▶ **What is expected**: The whole set of entries is to be restated word for word.

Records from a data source
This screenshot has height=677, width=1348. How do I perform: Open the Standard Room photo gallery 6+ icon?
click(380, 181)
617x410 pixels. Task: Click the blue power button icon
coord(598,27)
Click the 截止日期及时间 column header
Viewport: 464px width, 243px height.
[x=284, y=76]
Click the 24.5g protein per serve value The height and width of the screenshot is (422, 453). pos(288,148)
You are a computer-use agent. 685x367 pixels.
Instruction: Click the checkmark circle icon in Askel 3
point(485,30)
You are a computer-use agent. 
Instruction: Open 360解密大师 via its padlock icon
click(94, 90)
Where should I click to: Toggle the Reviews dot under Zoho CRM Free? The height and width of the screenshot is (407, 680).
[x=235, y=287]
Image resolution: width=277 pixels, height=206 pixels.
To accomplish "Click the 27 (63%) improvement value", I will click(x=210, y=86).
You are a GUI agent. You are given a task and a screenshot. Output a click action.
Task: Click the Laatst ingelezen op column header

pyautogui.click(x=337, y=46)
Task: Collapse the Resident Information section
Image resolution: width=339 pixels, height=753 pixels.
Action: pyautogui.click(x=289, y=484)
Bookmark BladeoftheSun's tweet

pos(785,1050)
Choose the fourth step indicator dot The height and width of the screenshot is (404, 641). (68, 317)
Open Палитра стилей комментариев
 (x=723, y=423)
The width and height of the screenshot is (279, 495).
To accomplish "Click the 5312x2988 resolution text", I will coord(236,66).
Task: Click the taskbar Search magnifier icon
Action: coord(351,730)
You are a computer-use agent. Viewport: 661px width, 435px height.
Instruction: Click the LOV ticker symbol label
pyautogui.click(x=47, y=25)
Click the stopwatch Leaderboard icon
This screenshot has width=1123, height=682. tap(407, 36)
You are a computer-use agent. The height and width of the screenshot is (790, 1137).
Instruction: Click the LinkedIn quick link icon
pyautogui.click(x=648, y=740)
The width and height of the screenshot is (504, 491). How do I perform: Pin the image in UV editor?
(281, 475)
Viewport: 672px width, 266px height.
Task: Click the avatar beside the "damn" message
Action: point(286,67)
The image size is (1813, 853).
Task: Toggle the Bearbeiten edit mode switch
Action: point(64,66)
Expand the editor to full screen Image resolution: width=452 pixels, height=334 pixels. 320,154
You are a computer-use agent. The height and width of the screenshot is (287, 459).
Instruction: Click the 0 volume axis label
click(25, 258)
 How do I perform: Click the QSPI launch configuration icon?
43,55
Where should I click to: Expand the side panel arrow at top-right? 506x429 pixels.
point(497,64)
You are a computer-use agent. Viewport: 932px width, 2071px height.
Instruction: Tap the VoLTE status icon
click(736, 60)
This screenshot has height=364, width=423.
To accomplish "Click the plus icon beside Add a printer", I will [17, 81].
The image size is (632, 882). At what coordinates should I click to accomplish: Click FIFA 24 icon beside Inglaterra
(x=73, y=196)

▶ **Solution for this exercise**:
This screenshot has height=677, width=1348. How do I perform: Open the Standard Room photo gallery 6+ icon?
click(380, 181)
617x410 pixels. Task: Click the blue power button icon
coord(598,27)
Click the 截止日期及时间 column header
Viewport: 464px width, 243px height.
[x=284, y=76]
Click the 24.5g protein per serve value The height and width of the screenshot is (422, 453). pos(288,148)
You are a computer-use agent. 685x367 pixels.
Instruction: Click the checkmark circle icon in Askel 3
point(485,30)
You are a computer-use agent. 
Instruction: Open 360解密大师 via its padlock icon
click(94, 90)
Where should I click to: Toggle the Reviews dot under Zoho CRM Free? The height and width of the screenshot is (407, 680).
[x=235, y=287]
Image resolution: width=277 pixels, height=206 pixels.
To accomplish "Click the 27 (63%) improvement value", I will click(x=210, y=86).
You are a GUI agent. You are given a task and a screenshot. Output a click action.
Task: Click the Laatst ingelezen op column header

pyautogui.click(x=337, y=46)
Task: Collapse the Resident Information section
Image resolution: width=339 pixels, height=753 pixels.
Action: pyautogui.click(x=289, y=484)
Bookmark BladeoftheSun's tweet

pos(785,1050)
Choose the fourth step indicator dot The height and width of the screenshot is (404, 641). (68, 317)
Open Палитра стилей комментариев
 (x=723, y=423)
The width and height of the screenshot is (279, 495).
To accomplish "Click the 5312x2988 resolution text", I will coord(236,66).
Task: Click the taskbar Search magnifier icon
Action: coord(351,730)
You are a computer-use agent. Viewport: 661px width, 435px height.
Instruction: Click the LOV ticker symbol label
pyautogui.click(x=47, y=25)
Click the stopwatch Leaderboard icon
This screenshot has width=1123, height=682. tap(407, 36)
You are a computer-use agent. The height and width of the screenshot is (790, 1137).
Instruction: Click the LinkedIn quick link icon
pyautogui.click(x=648, y=740)
The width and height of the screenshot is (504, 491). How do I perform: Pin the image in UV editor?
(281, 475)
Viewport: 672px width, 266px height.
Task: Click the avatar beside the "damn" message
Action: point(286,67)
The image size is (1813, 853).
Task: Toggle the Bearbeiten edit mode switch
Action: point(64,66)
Expand the editor to full screen Image resolution: width=452 pixels, height=334 pixels. 320,154
You are a computer-use agent. The height and width of the screenshot is (287, 459).
Instruction: Click the 0 volume axis label
click(25, 258)
 How do I perform: Click the QSPI launch configuration icon?
43,55
Where should I click to: Expand the side panel arrow at top-right? 506x429 pixels.
point(497,64)
You are a computer-use agent. Viewport: 932px width, 2071px height.
Instruction: Tap the VoLTE status icon
click(736, 60)
This screenshot has height=364, width=423.
To accomplish "Click the plus icon beside Add a printer", I will [17, 81].
The image size is (632, 882). At what coordinates should I click to accomplish: Click FIFA 24 icon beside Inglaterra
(x=73, y=196)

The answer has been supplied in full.